Failed to watch *v1alpha1.Package: failed to list *v1alpha1.Package: the server is currently unable to handle the request (get packages.data.packaging.carvel.dev)

The kapp-controller apiservice shows that it is Available and in True Status:

kubectl describe apiservice v1alpha1.data.packaging.carvel.dev

Status:
  Conditions:
     Last Transition Time: YYYY-MM-DDTHH:MM:SSZ
     Message: all checks passed
     Reason: Passed
     Status: True
     Type: Available

Environment

vSphere with Tanzu 7.0

vSphere with Tanzu 8.0

This can occur on a vSphere Kubernetes cluster regardless of whether or not it is managed by Tanzu Mission Control (TMC)

Cause

The Kapp-controller pod is responsible for management and reconciling of installed packages in a cluster. This includes deployment and deletion of packages as well as namespaces associated with those packages.

If there is an issue with the kapp-controller pod within the vSphere Kubernetes cluster, it will not be able to properly reconcile any installed packages and associated namespaces.

In this scenario, existing packages are unaffected and the corresponding pods deployed by the package will remain healthy in Running state. This is because it is only reconciliation that is failing to be performed by the kapp-controller. In other words, kapp-controller failing to perform a heartbeat or health check on the packages.

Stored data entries

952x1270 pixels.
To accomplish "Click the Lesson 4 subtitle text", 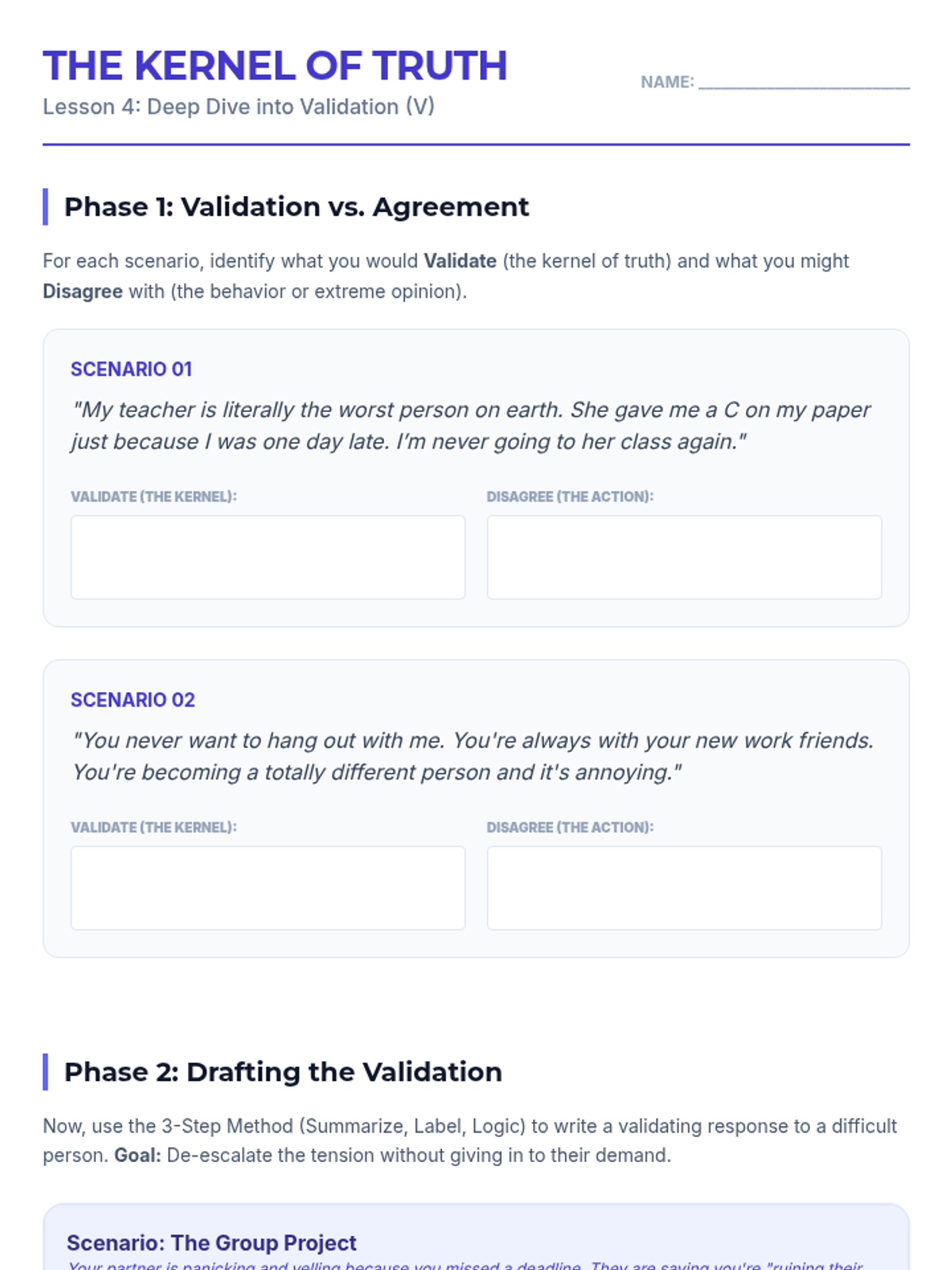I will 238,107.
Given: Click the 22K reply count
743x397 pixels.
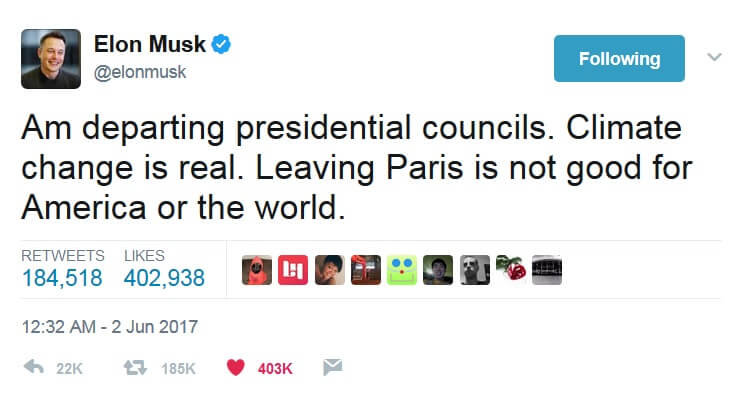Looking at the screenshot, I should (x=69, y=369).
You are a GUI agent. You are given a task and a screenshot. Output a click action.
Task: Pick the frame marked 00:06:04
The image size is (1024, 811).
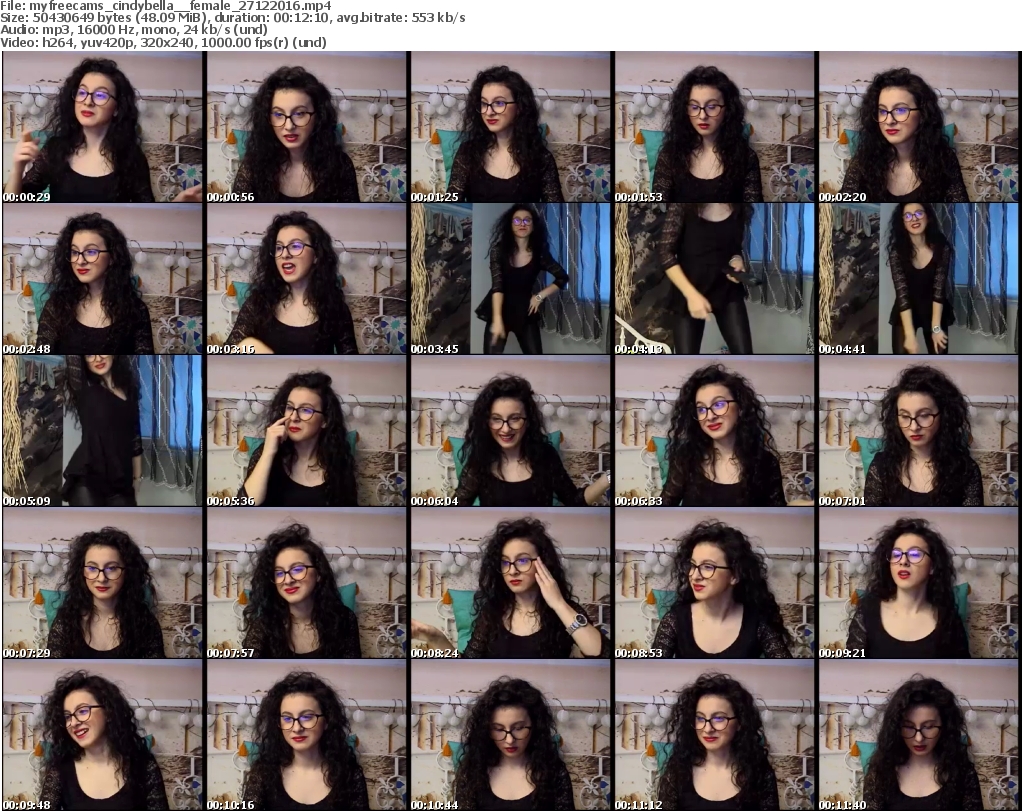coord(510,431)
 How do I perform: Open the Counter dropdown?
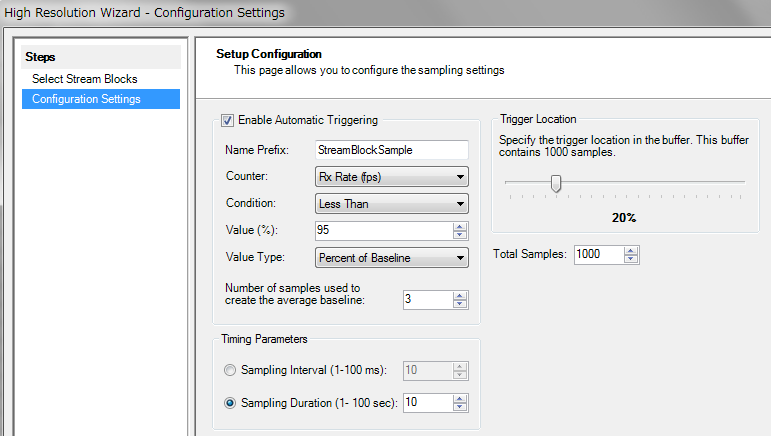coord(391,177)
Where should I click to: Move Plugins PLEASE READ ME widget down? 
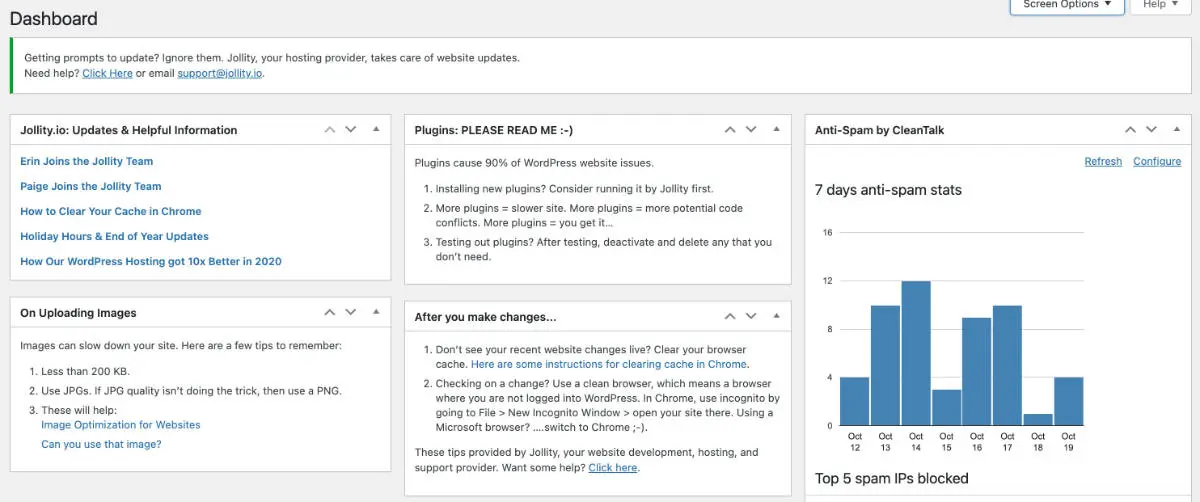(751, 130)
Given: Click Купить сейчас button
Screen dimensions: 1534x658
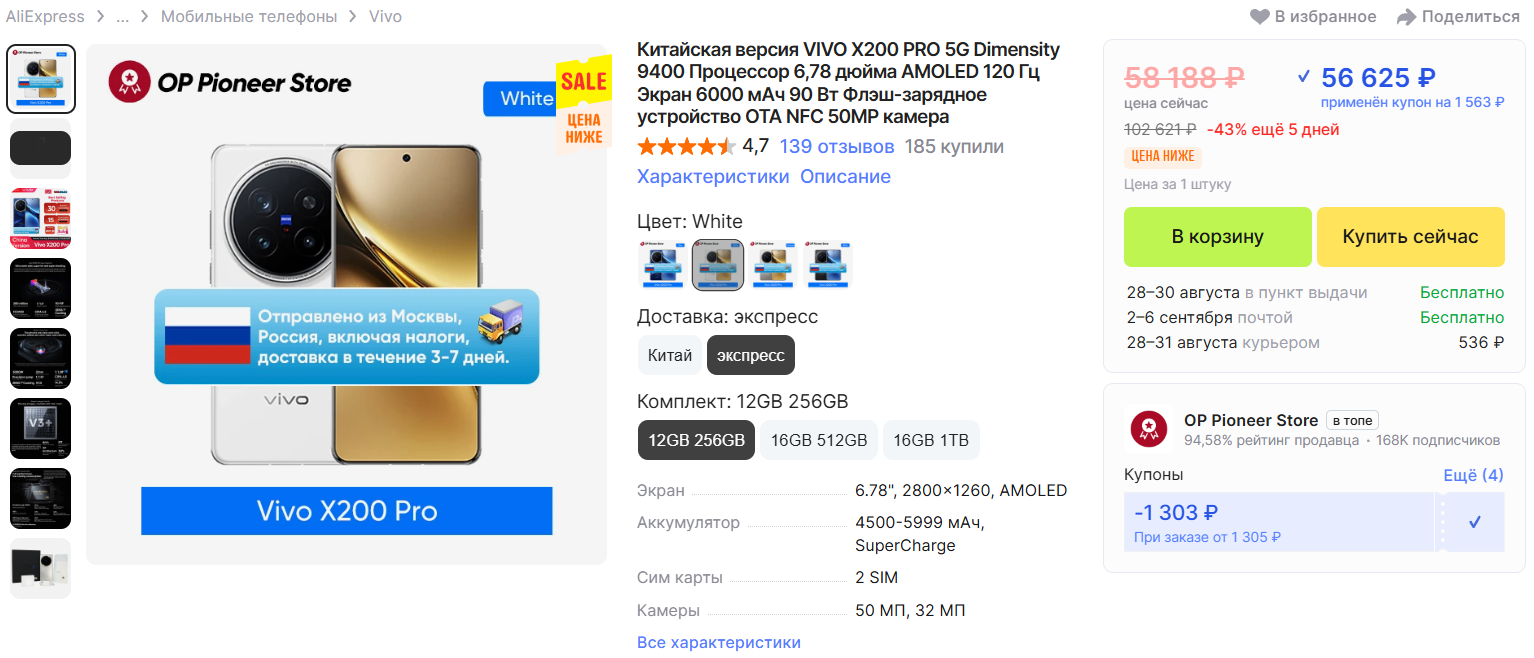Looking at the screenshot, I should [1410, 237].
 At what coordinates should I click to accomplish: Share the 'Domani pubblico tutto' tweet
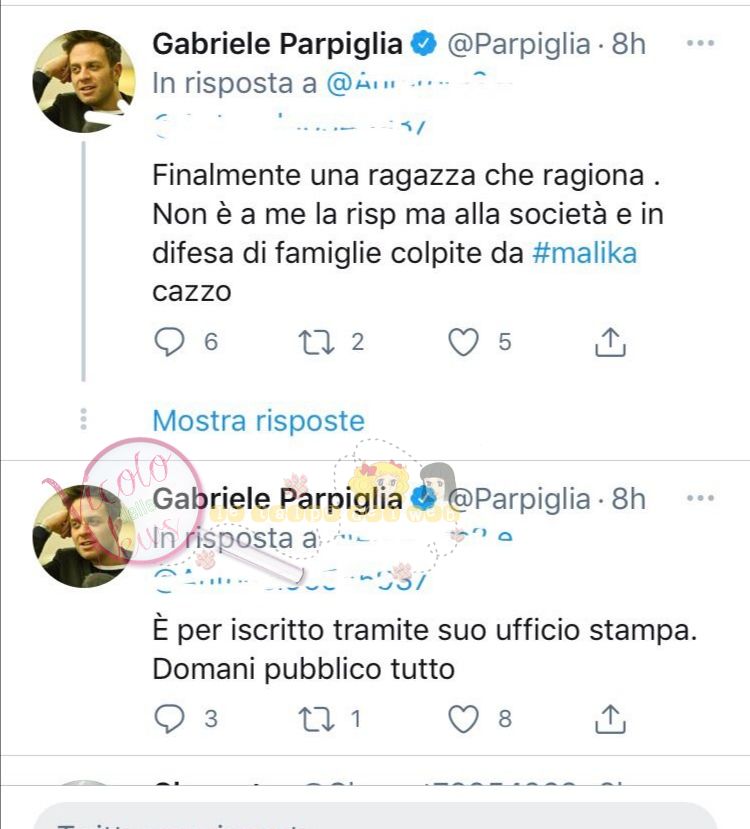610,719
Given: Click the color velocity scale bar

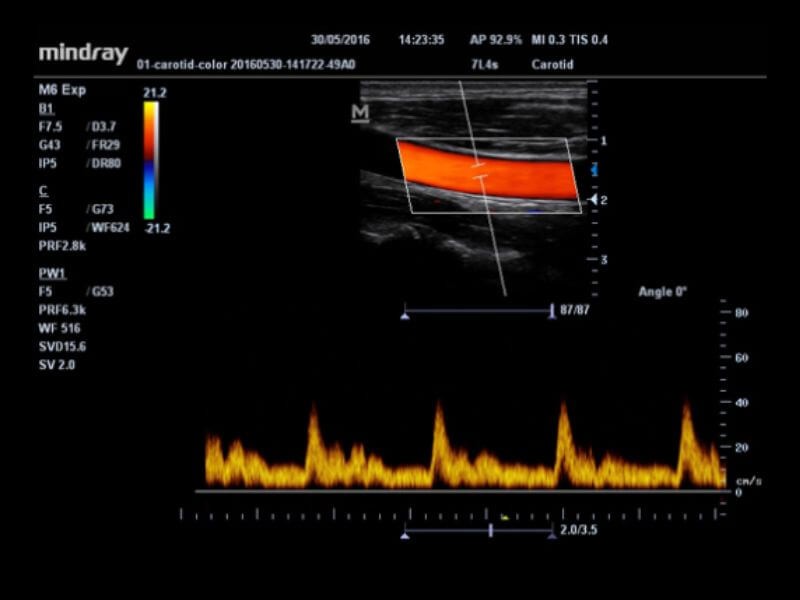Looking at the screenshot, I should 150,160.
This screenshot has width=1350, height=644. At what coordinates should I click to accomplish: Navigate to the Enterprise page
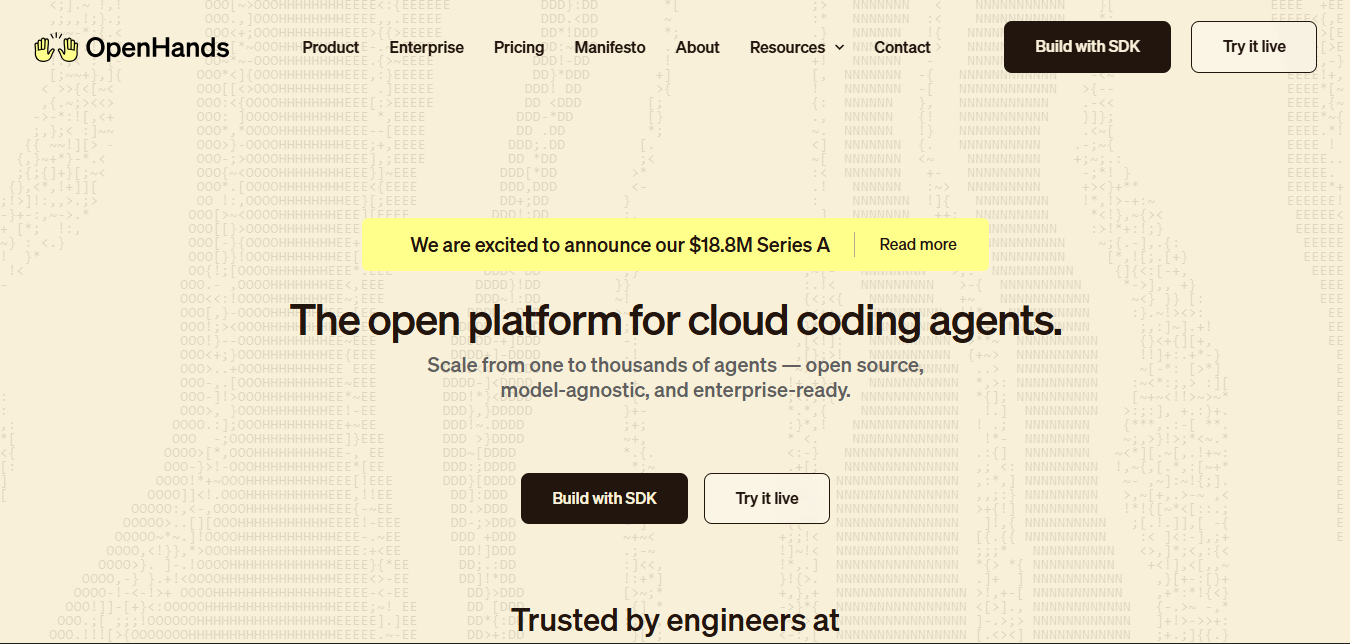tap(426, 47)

## EXERCISES TO COMPLETE
a) According to the kapp-controller text, what happens to existing packages when kapp-controller has an issue?
b) Repeat the part of the kapp-controller text from "If there is" to "and associated namespaces.", word for word.
Rely only on the kapp-controller text for your answers.

## PER-TASK ANSWERS
a) They are unaffected, and the pods deployed by the package remain healthy in Running state.

b)
If there is an issue with the kapp-controller pod within the vSphere Kubernetes cluster, it will not be able to properly reconcile any installed packages and associated namespaces.